Bernardine Bishop: a novelist in her 20s, and 70s

Bernardine Bishop wrote two novels in her 20s, then became a psychotherapist until her 70s, when – forced by cancer – she abandoned her profession, and wrote three last novels. I look here at the first of her late books (published in 2013) and of her early books (published in 2013), both well received on their arrival. (Footnote 1)

In the first of Bernardine Bishop’s later books, Unexpected Lessons in Love (2013), we meet retired psychotherapist Cecilia, in her late 60s in around 2010. She is one of two colostomy chums. Cecilia has the care, for now, of her war correspondent son Ian’s baby, Cephas, the product of his brief union with a psychotic beauty, Leda. Cecilia’s cancer friend and contemporary, the bouncy novelist Helen, thirty years before had given birth to a child, Clare, whom she kept for two years but then gave up for adoption. A friend of Cecilia, Diana, an old Catholic nun, is the story’s Clapham Junction or Crewe station, making connections between and keeping secrets from Cecilia, Helen  and Clare. Bernardine was a notable Roman Catholic.

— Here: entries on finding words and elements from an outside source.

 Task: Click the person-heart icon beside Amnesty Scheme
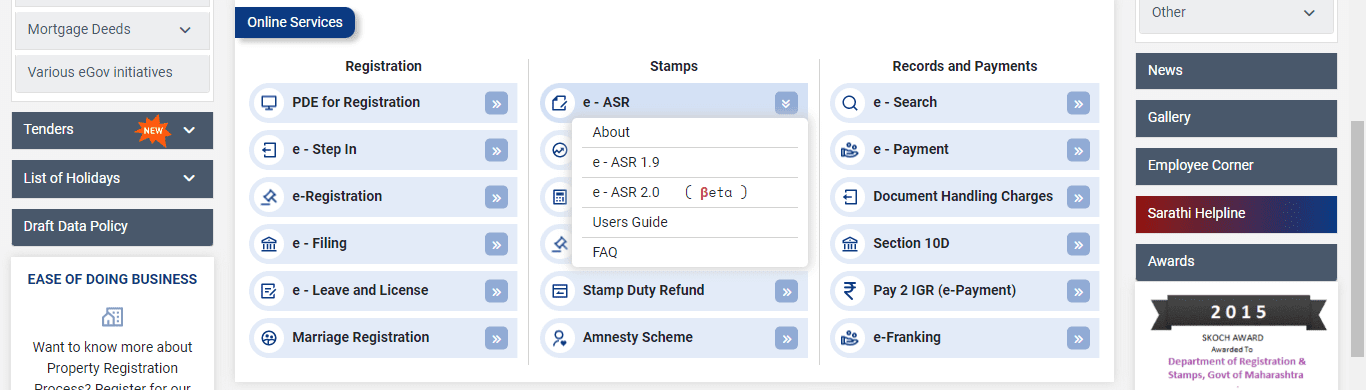pyautogui.click(x=560, y=338)
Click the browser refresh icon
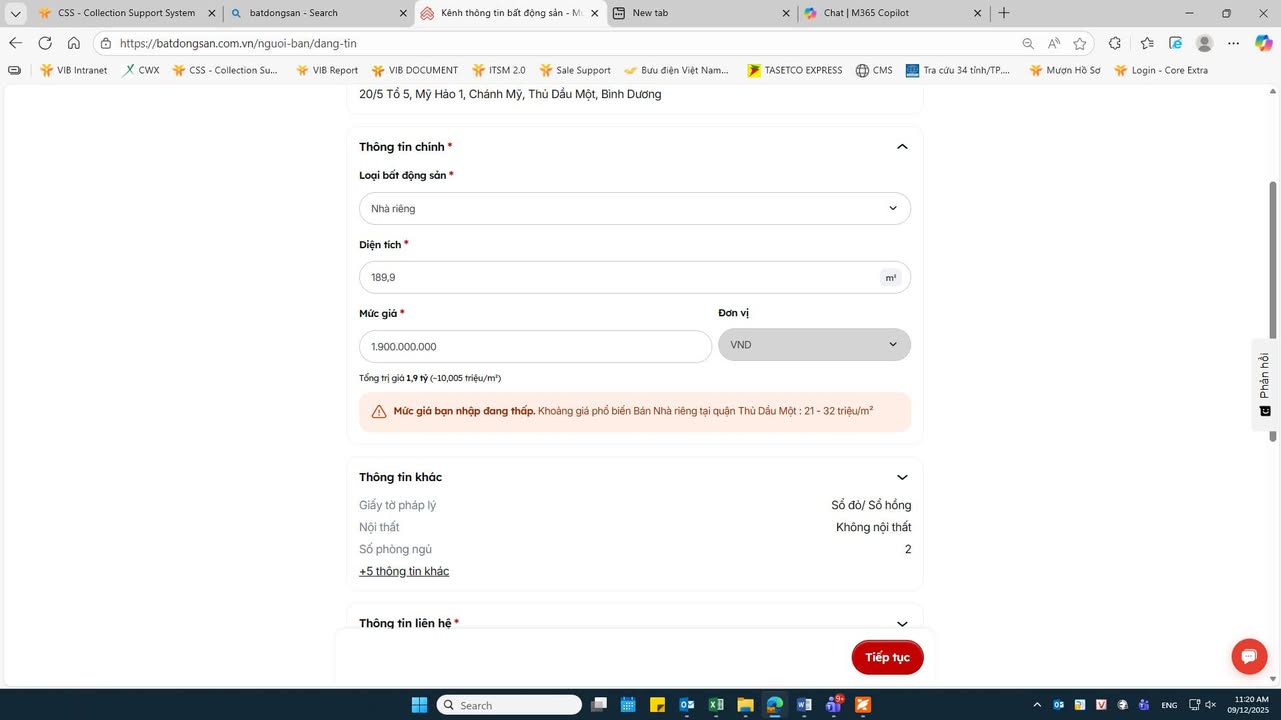This screenshot has height=720, width=1281. coord(45,43)
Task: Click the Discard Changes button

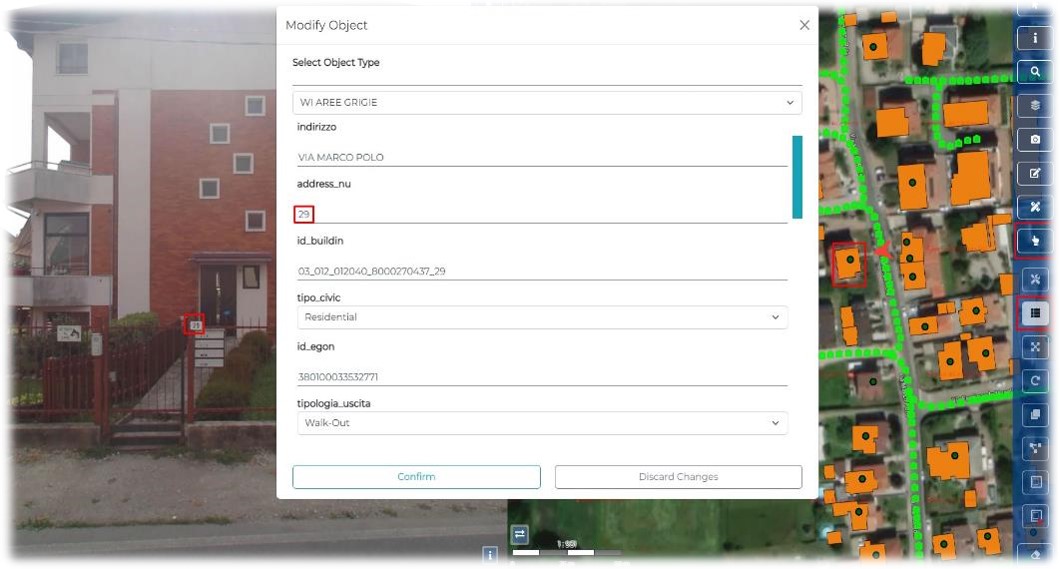Action: point(678,477)
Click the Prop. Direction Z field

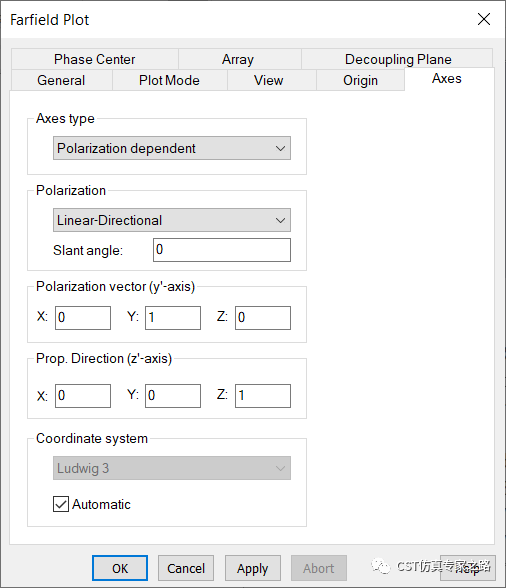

There are several other bit-players in this novel, and its distinctive feature is the precision and extent to which we are given access to the interior monologues of all the characters. I think we assume that Cecilia’s reflections are particularly clear-headed, both as to her own motivations and reactions and in her accounts of those of other characters. She certainly prides herself on her insight. Given their shared profession, author and creature ought indeed to have a handle on how people explain their thoughts, or they have wasted long hours listening.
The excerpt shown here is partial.